Software-based MSDS management systems are another electronic option. These systems share a number of advantages with Internet-based systems in terms of quicker search and retrieval and simplified MSDS management. And some offer a wider range of management tools. The pitfall is that some software-based systems come with no database or a pre-populated database of MSDSs that are static and not site-specific. In other words, it is unlikely they contain the MSDSs you need. If they don't, it's more difficult and costly to add your uniquely required MSDSs.
In fact, most software systems require the user to enter the information for all of their MSDSs. Beyond the challenge of building the initial database is the one of having to keep the database up to date. Users of pure software-based systems often complain about the high cost of ownership for this type of system. They either have to invest in resources to scan, upload, and re-key all the information or have to pay more to have the database updated each year.
Final Tips Before You Buy
First, make sure the system you choose meets OSHA compliance requirements for an electronic system. The key here is to make sure the system provides a backup capability. If you're looking at Web-based systems, make sure you have local backup capability, giving you to ability to access your MSDSs in the case you can't access the Internet.
Look for systems that provide dynamic databases to ensure you always have access to new or updated MSDS versions. Also, look for a provider that offers both "do it yourself" options and a services component to help you build and maintain your inventory. This keeps you in control of your inventory and provides flexibility to add MSDSs when you need to.
Safety isn't just in numbers. Users should look for a system that not only provides a large MSDS database, but also one that ensures consistent, reliable quality of those documents. MSDSs should always be current, and the service should be frequently updating MSDSs to guarantee the most accurate, up-to-date inventory.
It is important that all of the documents are manufacturer originals (re-keyed MSDSs take the liability off the manufacturer and, unfortunately, put it in your hands), whether you choose an online or software solution.
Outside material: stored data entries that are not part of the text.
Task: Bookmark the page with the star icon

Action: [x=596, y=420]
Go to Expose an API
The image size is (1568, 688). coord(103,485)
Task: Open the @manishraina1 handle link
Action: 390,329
When looking at Internet-based systems, ask about security because MSDSs and the related information may be considered proprietary information for many companies.
Companies are constantly expanding, adapting, and facing new challenges. Don't forget to ask yourself whether the system you purchase now will grow as your company grows. Look for systems that are flexible and offer different levels of service at corresponding prices.
Most importantly, make sure you choose a system that is easy to use, both for those who are responsible for administering the MSDS inventory and for your employees. If the system is not intuitive and requires a lot of extra training, it won't get used.
Finally, when choosing an electronic MSDS solution, make sure you own your MSDSs and associated data. Unfortunately, some systems don't enable users to export their data in the event they need to change vendors or go in a different direction.
Research your options. Fortunately, there are many to choose from, and you're sure to find a system that meets your unique requirements. Today, effective MSDS management and compliance is both achievable and affordable.